Orna Ross: Definitely, it does happen, and I don't see Amazon going out of business anytime soon, but the point is that exclusivity generally is not a great look in publishing. The more widely spread you are, generally speaking, and there are exceptions always, and each author is the expert in their own business and knows what's best for them, but for most authors, the model number two works out better in the long run. So, you can get the short-term hit on Amazon, definitely, by going in that direction, you get more income more quickly.
The second publishing model is referred to in the community as wide self-publishing, generally. So, that essentially means publishing through multiple outlets, still books-only. Your model is still, I just sell books, that's all I do, but I publish through a variety of distributors rather than going exclusive.
So, the best way to do that in terms of maximizing your return is to directly upload to Amazon KDP and ACX, but on a non-exclusive basis. Also, direct upload to Apple, Google, Kobo and IngramSpark. Sorry, IngramSpark for print, not so much recommended as an eBook distributor.
Then use an aggregator like Draft2Digital, PublishDrive, or StreetLib, as we were talking about earlier, to reach all the other outlets around the world.
Howard Lovy: Now, Amazon kind of penalizes you for not being exclusive, right? They give you less of a cut of the profits?
Orna Ross: Yeah. Or they think of it as giving you a bonus for just being with them. Yes, so you won't earn as much per book, and you also won't be eligible for lots of their promotional programs. You won't be eligible if you're not exclusive and you won't be in KDP Select, which is their exclusivity program, which means you won't be eligible for KU, and reads and downloads. So, you are making the decision that lost revenue on Amazon is going to be picked up on the other platforms, and the thing that happens a lot when authors make the switch is that they find, so if they start off exclusively on Amazon and then they want to go wide, they often find that they don't make up the money quickly on the other platforms, so they feel like, oh, I'm losing money here, and they go back to the exclusive model.
But generally speaking, authors who are wide publishing for a longer time absolutely do, and particularly as they start to add more territories, and focus on different countries outside of their domestic territory. So, it's a model that's less simple, obviously, it's a more complex model, but Amazon is in very few countries in the world actually, and there's so many territories that you're not eligible to enter if you're going to be Amazon-only.
And there are lots of good reasons to go wide. The stability thing is huge, in comparison to the vulnerability that we were talking about, and so you grow a more consistent readership over time.

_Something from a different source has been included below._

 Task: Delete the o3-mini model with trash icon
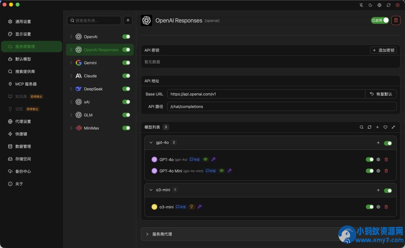(386, 207)
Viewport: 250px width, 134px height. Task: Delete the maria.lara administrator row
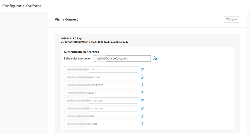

So, you know, if you're going Amazon-only, it basically means readers who read on their iPads and their iPhones and so on, yes, you can use the Kindle app, of course, on those. But in terms of native Apple Books, Google Play, Kobo, all of these outlets, if you upload directly to them, you become eligible for their promotions.
Generally speaking, it takes longer to get a good income on the wide model, but it's generally more sustainable.
What doesn't really work, and I hear authors saying, oh I'll give it a go, I'll give it a try. You know, what doesn't really work is weaving in and out of one or the other.
Authors say, well, I'll put my book on Amazon KDP Select just for three months, because I can come out after three months. But if you do, and you're building a readership there, and you come out of that, then you are losing your readership there and you have to start all over again, which is why people don't do so well when they make the switch.
So, weaving in and out is really not recommended. It's best to pick one model and stick with it, and be very successful there, and then as you add more books, you might want to go wide and then begin to switch around. But do remember that if you are exclusive to Amazon, and people are getting their books on Kobo or wherever, then you're not available there.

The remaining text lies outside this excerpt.